- [WORK REQUEST]:
The records below are to be transcribed exactly as they appear.

┌──

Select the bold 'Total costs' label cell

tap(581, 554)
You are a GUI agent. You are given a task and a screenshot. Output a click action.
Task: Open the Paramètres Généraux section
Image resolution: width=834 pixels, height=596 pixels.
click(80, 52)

└──

- [SOLUTION]:
Select the bold 'Total costs' label cell

tap(581, 554)
You are a GUI agent. You are given a task and a screenshot. Output a click action.
Task: Open the Paramètres Généraux section
Image resolution: width=834 pixels, height=596 pixels.
click(80, 52)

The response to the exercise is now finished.